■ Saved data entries
------------------------

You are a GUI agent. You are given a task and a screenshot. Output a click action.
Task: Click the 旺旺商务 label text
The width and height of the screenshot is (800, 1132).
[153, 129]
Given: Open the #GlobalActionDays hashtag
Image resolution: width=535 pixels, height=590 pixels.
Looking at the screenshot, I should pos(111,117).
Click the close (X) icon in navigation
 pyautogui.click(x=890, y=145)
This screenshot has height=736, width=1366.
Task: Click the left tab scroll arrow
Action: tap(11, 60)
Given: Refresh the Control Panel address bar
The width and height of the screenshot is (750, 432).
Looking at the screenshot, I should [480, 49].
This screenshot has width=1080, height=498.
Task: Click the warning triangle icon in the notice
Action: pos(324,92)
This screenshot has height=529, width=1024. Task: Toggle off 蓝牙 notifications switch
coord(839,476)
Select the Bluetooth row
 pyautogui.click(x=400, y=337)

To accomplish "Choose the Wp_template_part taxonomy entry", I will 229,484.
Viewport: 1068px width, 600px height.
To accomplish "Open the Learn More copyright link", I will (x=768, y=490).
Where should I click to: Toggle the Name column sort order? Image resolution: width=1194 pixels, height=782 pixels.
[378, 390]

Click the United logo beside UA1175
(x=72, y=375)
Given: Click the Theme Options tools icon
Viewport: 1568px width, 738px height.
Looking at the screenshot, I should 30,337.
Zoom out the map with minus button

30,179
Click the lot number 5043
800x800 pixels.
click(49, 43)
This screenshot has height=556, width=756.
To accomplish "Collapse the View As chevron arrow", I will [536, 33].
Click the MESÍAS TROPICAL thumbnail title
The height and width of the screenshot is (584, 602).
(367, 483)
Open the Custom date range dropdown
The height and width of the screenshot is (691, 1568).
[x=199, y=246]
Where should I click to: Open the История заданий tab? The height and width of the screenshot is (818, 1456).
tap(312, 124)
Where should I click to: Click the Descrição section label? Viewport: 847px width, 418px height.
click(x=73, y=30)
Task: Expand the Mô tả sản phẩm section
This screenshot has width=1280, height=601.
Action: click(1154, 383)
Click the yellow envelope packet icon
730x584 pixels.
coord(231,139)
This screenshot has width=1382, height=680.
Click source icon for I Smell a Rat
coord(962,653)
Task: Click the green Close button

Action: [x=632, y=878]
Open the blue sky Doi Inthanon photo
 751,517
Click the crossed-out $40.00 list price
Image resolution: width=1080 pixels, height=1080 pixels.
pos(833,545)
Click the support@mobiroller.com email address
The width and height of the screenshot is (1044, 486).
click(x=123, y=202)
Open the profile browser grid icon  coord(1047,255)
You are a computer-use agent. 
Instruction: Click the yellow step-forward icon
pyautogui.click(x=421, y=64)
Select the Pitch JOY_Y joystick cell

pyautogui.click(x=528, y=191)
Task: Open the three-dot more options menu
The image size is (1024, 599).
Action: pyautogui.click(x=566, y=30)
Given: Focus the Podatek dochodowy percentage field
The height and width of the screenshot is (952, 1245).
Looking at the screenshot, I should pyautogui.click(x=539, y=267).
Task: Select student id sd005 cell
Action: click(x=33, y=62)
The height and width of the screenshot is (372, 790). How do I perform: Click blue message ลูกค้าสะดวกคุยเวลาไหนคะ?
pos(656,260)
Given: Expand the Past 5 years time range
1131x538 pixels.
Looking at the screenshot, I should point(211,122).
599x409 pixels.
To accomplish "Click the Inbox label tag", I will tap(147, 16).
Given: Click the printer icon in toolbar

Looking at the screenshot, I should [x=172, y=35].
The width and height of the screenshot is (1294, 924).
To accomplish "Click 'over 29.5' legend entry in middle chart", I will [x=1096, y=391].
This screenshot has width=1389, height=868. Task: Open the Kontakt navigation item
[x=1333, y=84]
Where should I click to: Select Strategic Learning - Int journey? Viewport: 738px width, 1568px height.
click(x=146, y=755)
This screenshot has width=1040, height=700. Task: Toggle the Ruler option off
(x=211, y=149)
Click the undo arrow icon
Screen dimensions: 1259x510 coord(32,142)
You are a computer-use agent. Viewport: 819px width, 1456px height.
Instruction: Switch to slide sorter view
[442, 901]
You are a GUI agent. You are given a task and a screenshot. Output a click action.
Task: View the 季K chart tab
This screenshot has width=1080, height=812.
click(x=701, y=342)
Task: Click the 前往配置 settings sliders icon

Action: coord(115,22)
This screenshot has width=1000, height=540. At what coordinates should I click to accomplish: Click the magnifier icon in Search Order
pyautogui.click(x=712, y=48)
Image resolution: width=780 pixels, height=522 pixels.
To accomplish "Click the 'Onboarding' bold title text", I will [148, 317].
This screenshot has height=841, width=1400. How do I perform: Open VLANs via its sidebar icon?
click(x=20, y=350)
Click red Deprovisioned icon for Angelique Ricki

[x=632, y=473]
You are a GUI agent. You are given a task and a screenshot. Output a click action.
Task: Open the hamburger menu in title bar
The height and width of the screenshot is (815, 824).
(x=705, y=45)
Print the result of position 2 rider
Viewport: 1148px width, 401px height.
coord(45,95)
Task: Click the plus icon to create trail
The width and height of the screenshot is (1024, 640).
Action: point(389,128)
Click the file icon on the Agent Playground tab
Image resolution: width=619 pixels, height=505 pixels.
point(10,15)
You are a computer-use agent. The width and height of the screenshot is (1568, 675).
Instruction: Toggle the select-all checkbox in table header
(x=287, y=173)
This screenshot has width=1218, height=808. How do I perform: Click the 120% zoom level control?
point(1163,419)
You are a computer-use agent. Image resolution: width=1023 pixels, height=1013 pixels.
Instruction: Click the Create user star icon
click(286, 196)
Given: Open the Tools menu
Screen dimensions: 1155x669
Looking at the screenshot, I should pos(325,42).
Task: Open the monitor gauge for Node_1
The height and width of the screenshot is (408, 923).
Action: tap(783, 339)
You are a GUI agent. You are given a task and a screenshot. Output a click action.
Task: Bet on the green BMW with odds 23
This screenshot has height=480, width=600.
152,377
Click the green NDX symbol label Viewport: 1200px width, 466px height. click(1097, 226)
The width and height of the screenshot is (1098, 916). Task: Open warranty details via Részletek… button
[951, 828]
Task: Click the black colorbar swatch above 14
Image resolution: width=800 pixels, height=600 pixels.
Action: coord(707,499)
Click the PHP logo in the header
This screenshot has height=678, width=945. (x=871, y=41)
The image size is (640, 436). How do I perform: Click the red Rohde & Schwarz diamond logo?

------------------------

■ Assignment
Extract each line from the entries above that contains the string "Expand".

■ Output for this task
Task: Expand the Mô tả sản phẩm section
Given: Expand the Past 5 years time range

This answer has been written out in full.